[
https://issues.apache.org/jira/browse/HDFS-2243?page=com.atlassian.jira.plugin.system.issuetabpanels:all-tabpanel
]
Eric Caspole updated HDFS-2243:
-------------------------------
Fix Version/s: 0.24.0
Status: Patch Available (was: Open)
> DataXceiver per accept seems to be a bottleneck in HBase/YCSB test
> ------------------------------------------------------------------
>
> Key: HDFS-2243
> URL: https://issues.apache.org/jira/browse/HDFS-2243
> Project: Hadoop HDFS
> Issue Type: Bug
> Components: data-node
> Affects Versions: 0.23.0
> Environment: Using Fedora 14 on a quad core phenom system
> Reporter: Eric Caspole
> Priority: Minor
> Fix For: 0.24.0
>
> Attachments: HDFS-2234-branch-0.20-append.patch,
> HDFS-2243-0.23-110909.txt, datanode-perf-110808.gif
>
>
> I am running the YCSB benchmark against HBase, sometimes against a single
> node, sometimes against a cluster of 6 systems.
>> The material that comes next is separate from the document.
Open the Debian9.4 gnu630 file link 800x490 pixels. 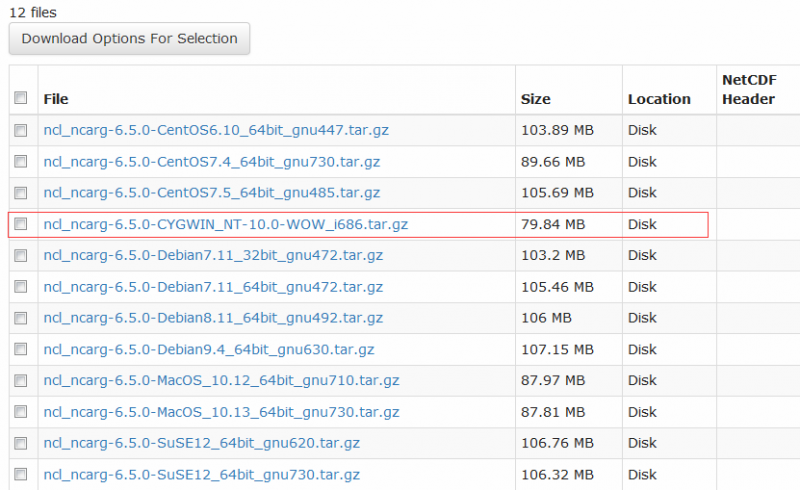tap(209, 349)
As the load increases into
> thousands of TPS, especially on the single node, I can see that the datanode
> runs very high system time and seems to be bottlenecked by how fast it can
> create the threads to handle the new connections in DataXceiverServer.run. By
> "perf top" I can see the process spends about 12% of all its time in
> pthread_create, and in hprof profiles I can see there are tens of thousands
> of threads created in just a few minutes of test execution.
> Does anyone else observe this bottleneck? Is there a major challenge to using
> a thread pool of DataXceivers in this situation?
--
This message is automatically generated by JIRA.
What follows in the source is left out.